If they are going to plagiarize, even just teach, regression analysis, then at least they shouldn't make a mess out of it, and a mess is what they made. Google should "get that MESS OFF the Internet".

Students should be told the truth: Regression is powerful stuff. Sometimes the results can be valuable. The Google OP is an introduction to regression and does have some value. But the Google material is a MESS, and students should be informed that they are getting really low quality material and should see some references to some beautifully polished material.

So, I helped any students who would be the target audience for the Google OP.

You should know this; I believe you do.

I'm offended by the mess and passing that out to students trying to learn. You should also be offended.


Google dumbs everything down because they think everyone is dumb. I have learned to avoid their documentation and attempts to teach the populace.


Correction of a typo:

> So, the function f: R*n --> R where for each x f(x)

should read

So, the function f: R^n --> R where for each x f(x)

Excuse: Just now I'm using a keyboard on a laptop, and I'm not used to the keyboard yet.


http://p.migdal.pl/2017/04/30/teaching-deep-learning.html -> "What mathematicians thing I do"

(Full disclaimer - I did theoretical physics, so understand both sides. :))


You should recheck your definitions on convexity.

>function f: R^n --> R where for all x in R^n f(x) = 0

This hyperplane is not convex. A convex curve by definition can not be equal to its tangent at any point.

Edit: I should specify, I mean a convex curve cannot be completely equal to any of its tangents, obviously it will equal each tangent at a single point.


You don't want to consider just "tangents" and, instead, consider what I defined as supporting hyperplanes of the epigraph and subgradients of the function. If the gradient exists, that is, if the function is differentiable, then the subgradient really is a tangent. Otherwise can have many different subgradients supporting at one point on the curve and its epigraph.

It's simple: A cube has supporting planes at each point that is an edge or corner, but those points do not have tangents.


It sounds like you are describing curves that are strictly convex. Curves that are convex, but not strictly convex, can intersect their tangents at more than one point, or even at every point.

I'm going by the definition of convex function given in Rudin's "Principles of Mathematical Analysis", Apostol's "Calculus", Wikipedia, and MathWorld.


Fair enough. I suppose pointing out that the authors merely omitted "strictly" wouldn't have served GP's point as well.


Strictly convex need have no role in this Google ML material. Just convex is enough.


> This hyperplane is not convex. A convex curve by definition can not be equal to its tangent at any point.

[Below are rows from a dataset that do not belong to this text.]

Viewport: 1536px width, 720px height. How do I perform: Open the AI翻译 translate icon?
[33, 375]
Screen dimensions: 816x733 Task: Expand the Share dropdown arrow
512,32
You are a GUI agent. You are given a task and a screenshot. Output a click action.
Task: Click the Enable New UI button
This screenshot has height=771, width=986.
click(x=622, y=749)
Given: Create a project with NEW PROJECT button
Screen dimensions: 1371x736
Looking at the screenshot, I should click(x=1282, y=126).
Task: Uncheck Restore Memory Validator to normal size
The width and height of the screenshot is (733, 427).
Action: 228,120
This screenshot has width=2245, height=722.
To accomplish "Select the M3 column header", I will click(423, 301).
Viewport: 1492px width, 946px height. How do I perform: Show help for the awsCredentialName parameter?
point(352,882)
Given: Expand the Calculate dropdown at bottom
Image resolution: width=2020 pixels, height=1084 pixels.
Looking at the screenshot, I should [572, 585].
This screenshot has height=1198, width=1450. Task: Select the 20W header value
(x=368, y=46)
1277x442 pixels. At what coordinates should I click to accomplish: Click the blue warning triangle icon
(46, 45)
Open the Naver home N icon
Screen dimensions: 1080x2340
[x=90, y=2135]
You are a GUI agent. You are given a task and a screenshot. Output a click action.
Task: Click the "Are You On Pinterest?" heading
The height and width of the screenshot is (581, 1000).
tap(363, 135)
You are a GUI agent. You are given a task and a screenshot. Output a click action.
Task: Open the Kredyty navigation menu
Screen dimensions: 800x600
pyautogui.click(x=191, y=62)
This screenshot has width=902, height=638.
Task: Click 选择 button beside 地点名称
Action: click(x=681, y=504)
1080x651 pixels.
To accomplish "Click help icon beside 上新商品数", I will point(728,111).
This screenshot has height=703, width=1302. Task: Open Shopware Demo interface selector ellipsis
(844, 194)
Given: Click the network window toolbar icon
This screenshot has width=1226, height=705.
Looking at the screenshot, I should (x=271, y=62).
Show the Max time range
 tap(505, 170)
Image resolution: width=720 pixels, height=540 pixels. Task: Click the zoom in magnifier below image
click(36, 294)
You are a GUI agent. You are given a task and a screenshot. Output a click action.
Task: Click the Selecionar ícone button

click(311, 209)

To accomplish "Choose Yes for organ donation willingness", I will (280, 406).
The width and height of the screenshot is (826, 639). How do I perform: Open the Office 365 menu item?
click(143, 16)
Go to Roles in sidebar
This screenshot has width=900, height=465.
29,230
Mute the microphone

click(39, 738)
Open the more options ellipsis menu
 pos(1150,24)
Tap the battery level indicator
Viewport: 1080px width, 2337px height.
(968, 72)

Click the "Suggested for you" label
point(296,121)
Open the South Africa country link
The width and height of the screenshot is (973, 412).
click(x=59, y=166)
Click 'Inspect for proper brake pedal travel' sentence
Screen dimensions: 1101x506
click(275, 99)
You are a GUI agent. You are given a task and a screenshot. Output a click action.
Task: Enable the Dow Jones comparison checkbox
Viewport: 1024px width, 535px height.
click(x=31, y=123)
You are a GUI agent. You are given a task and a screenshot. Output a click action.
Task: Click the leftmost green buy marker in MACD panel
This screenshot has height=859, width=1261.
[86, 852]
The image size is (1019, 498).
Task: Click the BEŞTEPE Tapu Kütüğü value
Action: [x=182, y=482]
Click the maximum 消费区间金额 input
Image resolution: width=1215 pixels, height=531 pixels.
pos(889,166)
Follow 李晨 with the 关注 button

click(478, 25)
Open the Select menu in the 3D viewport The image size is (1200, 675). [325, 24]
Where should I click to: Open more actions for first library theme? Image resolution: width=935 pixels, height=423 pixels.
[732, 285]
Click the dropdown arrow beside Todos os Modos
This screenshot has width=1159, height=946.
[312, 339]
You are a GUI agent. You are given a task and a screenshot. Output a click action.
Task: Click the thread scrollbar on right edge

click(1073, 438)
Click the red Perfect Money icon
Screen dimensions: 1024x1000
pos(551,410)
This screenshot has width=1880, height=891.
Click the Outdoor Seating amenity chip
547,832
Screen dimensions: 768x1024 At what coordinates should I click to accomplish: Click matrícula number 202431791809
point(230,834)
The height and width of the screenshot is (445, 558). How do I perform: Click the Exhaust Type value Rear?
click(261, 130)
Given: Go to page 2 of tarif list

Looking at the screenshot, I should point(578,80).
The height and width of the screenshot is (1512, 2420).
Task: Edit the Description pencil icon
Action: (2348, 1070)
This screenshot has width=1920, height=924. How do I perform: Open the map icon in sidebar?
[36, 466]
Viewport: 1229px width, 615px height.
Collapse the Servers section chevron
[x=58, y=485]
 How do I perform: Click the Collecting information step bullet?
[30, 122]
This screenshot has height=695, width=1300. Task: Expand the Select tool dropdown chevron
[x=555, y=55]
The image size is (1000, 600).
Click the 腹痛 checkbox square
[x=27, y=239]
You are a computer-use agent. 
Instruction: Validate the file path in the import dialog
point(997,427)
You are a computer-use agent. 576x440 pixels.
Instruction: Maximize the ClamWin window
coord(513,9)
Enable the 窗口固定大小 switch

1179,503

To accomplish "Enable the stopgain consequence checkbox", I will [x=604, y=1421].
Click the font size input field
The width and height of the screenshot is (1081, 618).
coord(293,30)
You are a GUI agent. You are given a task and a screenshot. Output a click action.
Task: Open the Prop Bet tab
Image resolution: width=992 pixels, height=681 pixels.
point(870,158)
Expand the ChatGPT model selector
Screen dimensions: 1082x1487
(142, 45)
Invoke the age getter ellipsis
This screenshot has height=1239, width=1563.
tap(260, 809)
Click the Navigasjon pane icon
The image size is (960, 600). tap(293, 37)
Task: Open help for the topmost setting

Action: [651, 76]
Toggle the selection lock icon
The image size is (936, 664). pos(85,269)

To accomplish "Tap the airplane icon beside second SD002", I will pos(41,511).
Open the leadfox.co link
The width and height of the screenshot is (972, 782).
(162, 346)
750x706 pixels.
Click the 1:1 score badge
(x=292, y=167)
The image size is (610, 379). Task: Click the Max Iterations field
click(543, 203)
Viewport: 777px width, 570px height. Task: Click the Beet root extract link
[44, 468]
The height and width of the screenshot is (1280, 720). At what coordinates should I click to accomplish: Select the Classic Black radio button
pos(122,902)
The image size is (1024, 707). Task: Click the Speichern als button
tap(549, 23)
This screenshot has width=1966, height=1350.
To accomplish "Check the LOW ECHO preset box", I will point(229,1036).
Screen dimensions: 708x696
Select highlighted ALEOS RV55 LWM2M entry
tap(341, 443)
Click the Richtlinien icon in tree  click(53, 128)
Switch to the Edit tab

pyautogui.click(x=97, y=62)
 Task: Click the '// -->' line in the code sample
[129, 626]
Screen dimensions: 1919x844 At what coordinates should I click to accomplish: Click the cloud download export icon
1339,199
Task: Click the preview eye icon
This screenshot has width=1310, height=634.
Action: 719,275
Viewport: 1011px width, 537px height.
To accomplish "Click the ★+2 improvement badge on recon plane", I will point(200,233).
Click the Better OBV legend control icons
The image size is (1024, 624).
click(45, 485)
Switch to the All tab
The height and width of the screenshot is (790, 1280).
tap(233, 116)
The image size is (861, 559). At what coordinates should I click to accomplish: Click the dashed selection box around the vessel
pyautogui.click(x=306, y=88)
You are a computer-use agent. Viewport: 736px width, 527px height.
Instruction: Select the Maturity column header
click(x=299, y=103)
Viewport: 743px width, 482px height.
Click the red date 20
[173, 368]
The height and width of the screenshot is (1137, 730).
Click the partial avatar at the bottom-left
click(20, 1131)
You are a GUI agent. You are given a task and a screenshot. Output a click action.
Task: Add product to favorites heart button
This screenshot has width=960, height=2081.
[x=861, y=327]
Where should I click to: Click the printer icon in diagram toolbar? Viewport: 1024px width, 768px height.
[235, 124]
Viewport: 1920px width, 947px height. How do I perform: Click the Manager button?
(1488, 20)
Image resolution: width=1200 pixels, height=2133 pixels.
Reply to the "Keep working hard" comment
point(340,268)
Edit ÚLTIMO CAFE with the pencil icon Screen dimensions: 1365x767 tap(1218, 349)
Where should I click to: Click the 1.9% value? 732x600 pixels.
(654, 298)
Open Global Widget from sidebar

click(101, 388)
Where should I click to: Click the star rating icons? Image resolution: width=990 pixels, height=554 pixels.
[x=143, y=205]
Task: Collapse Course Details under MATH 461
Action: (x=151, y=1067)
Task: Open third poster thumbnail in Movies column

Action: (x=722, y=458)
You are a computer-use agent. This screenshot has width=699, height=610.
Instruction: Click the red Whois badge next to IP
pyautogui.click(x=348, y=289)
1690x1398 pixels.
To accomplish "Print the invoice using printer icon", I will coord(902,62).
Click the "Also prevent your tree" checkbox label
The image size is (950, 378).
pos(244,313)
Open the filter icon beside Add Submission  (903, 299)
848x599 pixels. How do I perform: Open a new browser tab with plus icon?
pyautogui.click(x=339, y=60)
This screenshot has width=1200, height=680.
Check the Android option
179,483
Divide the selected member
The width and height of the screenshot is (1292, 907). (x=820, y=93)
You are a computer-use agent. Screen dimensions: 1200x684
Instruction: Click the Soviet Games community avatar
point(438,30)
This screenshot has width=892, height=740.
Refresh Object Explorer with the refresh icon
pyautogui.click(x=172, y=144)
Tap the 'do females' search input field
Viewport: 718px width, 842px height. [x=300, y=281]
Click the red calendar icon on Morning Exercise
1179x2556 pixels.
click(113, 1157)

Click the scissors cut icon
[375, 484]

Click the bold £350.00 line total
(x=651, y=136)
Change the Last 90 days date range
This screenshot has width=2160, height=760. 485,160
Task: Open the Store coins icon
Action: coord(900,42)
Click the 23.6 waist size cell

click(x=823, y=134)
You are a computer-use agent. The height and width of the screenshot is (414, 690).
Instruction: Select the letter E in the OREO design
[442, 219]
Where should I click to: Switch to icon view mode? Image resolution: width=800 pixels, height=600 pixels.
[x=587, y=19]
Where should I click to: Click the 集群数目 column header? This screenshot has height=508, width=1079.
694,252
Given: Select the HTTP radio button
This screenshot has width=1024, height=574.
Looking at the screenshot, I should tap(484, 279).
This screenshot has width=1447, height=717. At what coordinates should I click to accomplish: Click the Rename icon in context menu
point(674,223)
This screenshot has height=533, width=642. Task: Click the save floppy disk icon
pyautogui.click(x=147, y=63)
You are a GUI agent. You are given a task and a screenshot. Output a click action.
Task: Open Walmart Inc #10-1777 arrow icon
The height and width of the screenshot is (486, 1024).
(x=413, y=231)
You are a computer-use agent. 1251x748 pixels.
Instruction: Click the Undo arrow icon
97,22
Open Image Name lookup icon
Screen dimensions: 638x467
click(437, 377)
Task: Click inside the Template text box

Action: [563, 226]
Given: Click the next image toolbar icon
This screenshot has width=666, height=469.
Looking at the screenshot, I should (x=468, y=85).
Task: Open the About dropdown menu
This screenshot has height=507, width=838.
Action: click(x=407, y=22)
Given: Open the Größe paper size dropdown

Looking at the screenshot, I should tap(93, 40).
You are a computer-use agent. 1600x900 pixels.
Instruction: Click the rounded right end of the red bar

No, my math is fully correct, and your claim is wrong.

For a lecture Convexity 101, see my

https://news.ycombinator.com/item?id=16498564


Is there something like this for Java programmers?


ML concepts are independent of programming language. I suggest not to let language preferences stand in the way of listening to lectures and understanding the subject.

For implementing exercises using Java, you have a bunch of good options:

1) The most direct equivalent to Pandas+Tensorflow I can think of is DL4J. They have a good comprehensive set of concept and implementation tutorials [1].

2) TF APIs have a Java port and can be used from java desktop and console applications [2]. So a second but slightly more difficult option is using TF Java port + Spark APIs.

[1]: https://deeplearning4j.org/documentation

[2]: https://www.tensorflow.org/install/install_java


I think Weka gets used in the java world. https://www.cs.waikato.ac.nz/ml/weka/


Which languages and libraries does it use? Is it based in Google libs, like Tensor Flow?


Clicking through to the homepage, the full title is: "Machine Learning Crash Course with TensorFlow APIs".